To create the 'fast' version, use

convert_to_int	bool	false	With stop_training, convert to 8-bit integer for greater speed, with slightly less accuracy.

You cannot use the tesstrain.sh /text2image process using non-unicode legacy fonts. For those you have to create image files from a document/pdf, use tesseract with makebox config file to create the box files, manually edit the box files for correct info and 4.0 format.

Training from images is NOT supported for 4.0 LSTM.

Your best bet will be to find some unicode fonts that look similar to the legacy fonts and train using those.

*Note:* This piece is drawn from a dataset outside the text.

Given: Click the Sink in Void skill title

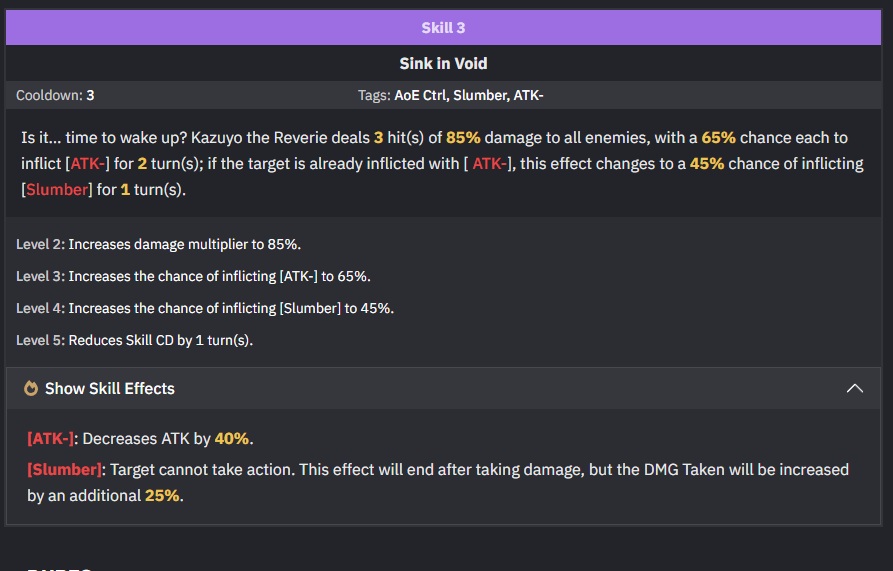Looking at the screenshot, I should click(x=443, y=63).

phyrumsk · 2017-12-04T03:27:56Z

@Shreeshrii, I am very grateful for your clear explanation, it helps me a lot. I can trained from the scratch and can generate traineddata file and also fine tune.

what we have done:

Generated new fonts i.e Khmer legacy-unicode fonts by copy only glyph of legacy font and paste into one of Khmer Unicode font (the substitution or any rules of Khmer Unicode font are preserved).
Trained it using the same langdata [from Tesseract github] and net_spec of Tesseract Tessdata "best/khm.trainedata", "[1,48,0,1 Ct3,3,16 Mp3,3 Lfys64 Lfx96 Lrx96 Lfx384 O1c1]", and then fine tune with Tesseract Tessdata "best/khm.trainedata" .
We get an expected accuracy for some legacy fonts around 90% but the accuracy of each Khmer Unicode fonts is dropped by 2%, lower than the accuracy that we tested using Tesseract Tessdata "fast/khm.trainedata".

Thus, I have few doubts:

a. Do you have any recommendation on what I have done and the issue of accuracy of Khmer Unicode which are dropped by 2% ?

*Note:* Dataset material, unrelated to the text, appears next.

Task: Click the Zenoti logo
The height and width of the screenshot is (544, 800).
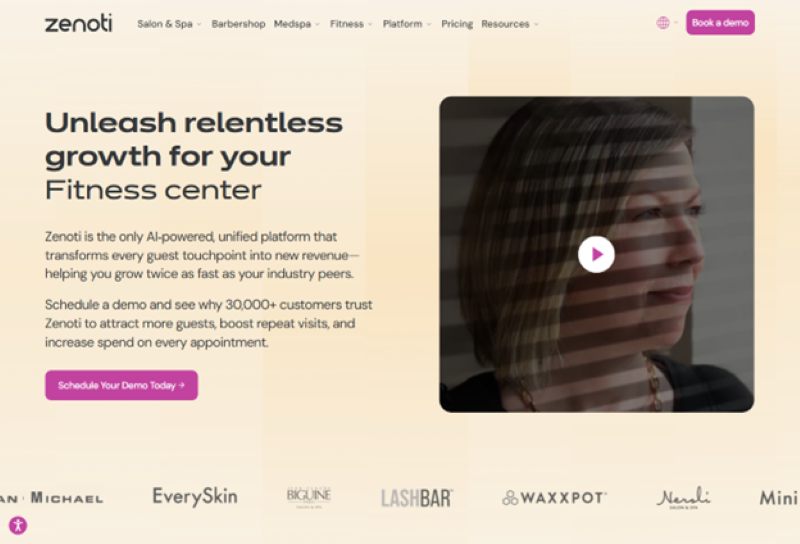Action: pos(79,23)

b. Is there any way to improve the quality of my finetune .traineddata e.g khm.config (my khm.config is attached:
khm.config.txt) ,....?
Could you please share your experience when you train khm.traineddata and Khmer.traineddata?

c. What is the "radical-stroke.txt"? and inside the file: What does "19886 3 23 6 3" mean?
I try to find any tutorial of "radical-stroke.txt", but it seems no luck. But I noticed that if that file doesn't exist then the starter traineddata "khm.traineddata" will not created.
Could you please explain me?

Thanks very much for your quick and always support.
Best regards,
phyrum

amitdo · 2017-12-04T08:55:59Z

What is the "radical-stroke.txt"?

It is used for Chinese.

phyrumsk · 2017-12-04T09:18:00Z

@amitdo Could you please kindly explain me why it is used for Chinese? I trained for Khmer Language and the "radical-stroke.txt" is required when i use tesstrain.sh command.
Thanks in advance for your explanation.
Best regards,
Phyrum

amitdo · 2017-12-04T11:33:34Z

The fact that the training tool required the file 'radical-stroke.txt' for non-Han scripts is a bug.
In practice, it is not relevant at all for other scripts (including Khmer), and will not influence their accuracy.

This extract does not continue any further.